I do hopefully-faintly-amusing film reviews – a laugh, a joke, and if we're really lucky a morsel of genuine critical insight – not sincere commentary on human rights issues and humanitarian crises. But occasionally, like today, you get an intersection of the two. Now when it comes to human rights and associated crises, as far as the media is concerned it seems to be a case of most recent atrocity wins, which is why the situation in Ukraine has been displaced by what's happening in Israel and Gaza, and why what's happening in Israel and Gaza will most likely get shunted from the top slot on news broadcasts whenever the next thing comes along. Loudest shout wins.

The problem of North Korea has been going on for so long that most people probably don't even think of it as a problem any more – we just treat it as a given, part of the geopolitical reality. Perhaps this is one of the great achievements of the regime there, along with constructing a relatively-stable, sustainable inherited dictatorship. The Kim dynasty have won top prize in this particular field by acquiring their own nuclear deterrent, most likely making them immune to external attempts at regime change (one suspects the Kims observed the fates of Ceaucescu, Saddam and Gaddafi with some interest). So the country looks set to endure, both fortress and prison, a scar on the face of the world.

It's something we are so familiar with that it has lost the capacity to provoke emotion. Making an attempt to rectify this and put a human face on the issue is Madeleine Gavin's Beyond Utopia – a catchy if slightly oblique title, explained early on by a North Korean defector who says she thought her home town was perfect until she escaped to the outside world and learned that, to coin a phrase, everything she thought she knew was wrong. This disconnect between the perspective of most North Korean citizens and the reality accepted by most of the rest of the world is one of the most interesting issues raised by the film, but somewhat sadly it's only a minor element.

The bulk of the film focuses on Sengeun Kim, a South Korean pastor who is big on helping people defect to the south. Kim is a genial fellow who nevertheless has that slightly not-of-this-world quality you often find with the intensely devout and dedicated. A glimpse of his relationship with his wife – herself a defected North Korean army officer – is fascinating and humanising (Mrs Kim says she initially fell for him because of his slight resemblance to Kim Jong Un) but too brief.

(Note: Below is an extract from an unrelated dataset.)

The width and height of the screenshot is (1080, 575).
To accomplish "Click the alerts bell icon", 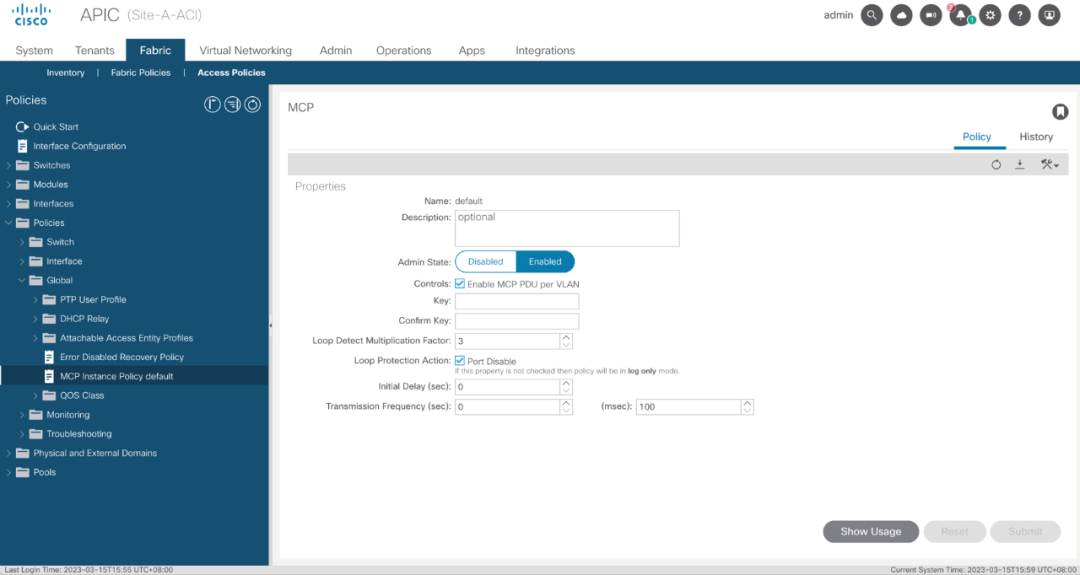I will click(x=960, y=15).
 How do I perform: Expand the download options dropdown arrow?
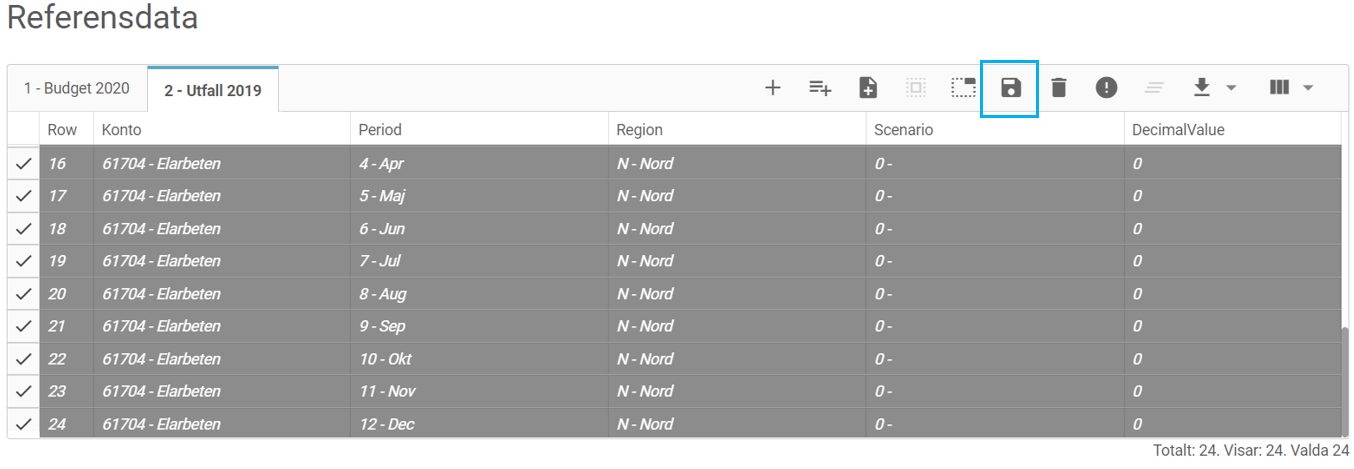1231,88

The heart of the film concerns the story of a family of five Northerners that Kim is trying to help. Initially, they are stuck just over the river from North Korea in China. As the border between north and south is effectively impossible to cross, anyone wishing to defect must cross the northern border with China, and then somehow make their way overland down through China, Vietnam and Laos, avoiding being picked up by the police all the way, and get into Thailand. Needless to say a network of 'brokers' (basically people smugglers) has sprung up to service this 'underground railway'. The morality of their activities is, of course, profoundly questionable, but Kim elects to work with them as there is no other choice.

It is hairy stuff for both the defectors and Kim, who runs the risk of being kidnapped and exfiltrated to Pyongyang every time he goes abroad, or being sent to prison if he's caught illegally in Thailand. There is a lot of camera-phone footage of them looking nervously through SUV windows or hiding in motel rooms – all of it apparently authentic – and a long sequence where all of them, including an 80-year-old granny, have to crawl for ten hours through the jungle to get across the Laotian-Vietnamese border. It is gripping and quite nerve-wracking, but after a while you do get a bit desensitised to it. It's also hard to shake the suspicion that this has all been edited to be as heart-rendingly moving as possible.

Intercut with this is a relentlessly grim story about a defector in Seoul who hasn't seen her teenaged son since she left the north a decade earlier, and is trying to arrange to have him brought out of the country. Suffice to say it all goes horribly, horribly wrong, to the point where you almost sense the director recoiling slightly lest it become too overwhelming for the audience.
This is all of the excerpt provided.